O Que Pode Acontecer Agora?
O cenário é incerto. Caso a votação no Congresso derrube a portaria, a regra deixará de valer e o funcionamento do comércio nos feriados continuará liberado sem negociação, conforme definido na portaria de 2021.
Outra possibilidade é um novo adiamento da entrada em vigor da norma, caso o governo e os setores envolvidos cheguem a um acordo intermediário, ou se um projeto de lei alternativo for aprovado nos próximos meses.
Além disso, há propostas no Congresso para discutir uma nova forma de financiamento sindical, que permita aos sindicatos manterem sua atuação mesmo sem a contribuição obrigatória.
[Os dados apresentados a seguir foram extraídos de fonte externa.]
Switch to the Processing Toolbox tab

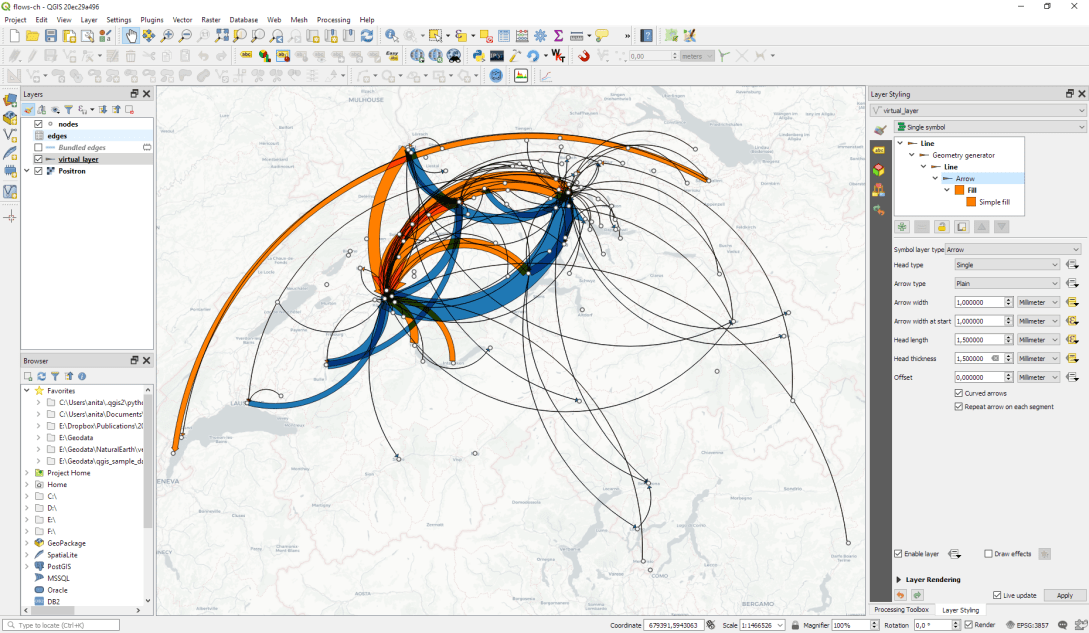tap(901, 610)
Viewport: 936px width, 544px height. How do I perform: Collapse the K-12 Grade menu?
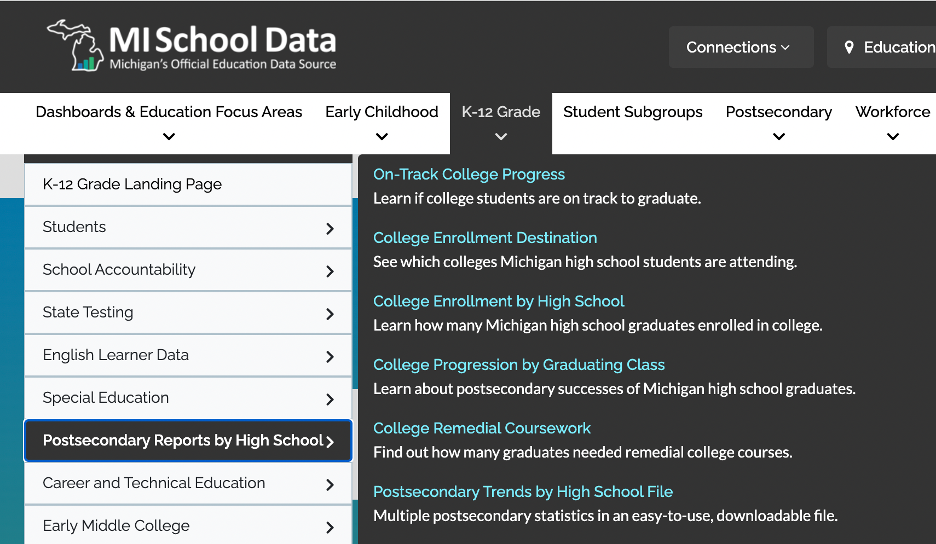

Isso seria essencial para que a negociação coletiva ocorra de forma justa e equilibrada.
✅ Conclusão
A tentativa do governo de regulamentar o trabalho em feriados por meio da exigência de convenção coletiva reflete um movimento para reforçar a proteção trabalhista e valorizar o diálogo entre patrões e empregados.
No entanto, o contexto político e econômico atual impõe desafios significativos à implementação da medida.
O equilíbrio entre respeito aos direitos dos trabalhadores e viabilidade econômica para os empregadores será fundamental para o desfecho dessa disputa.
Cabe agora ao Congresso Nacional decidir se o Brasil avançará na direção de uma regulação mais protetiva e negociada ou se manterá o modelo mais flexível e liberal introduzido em 2021.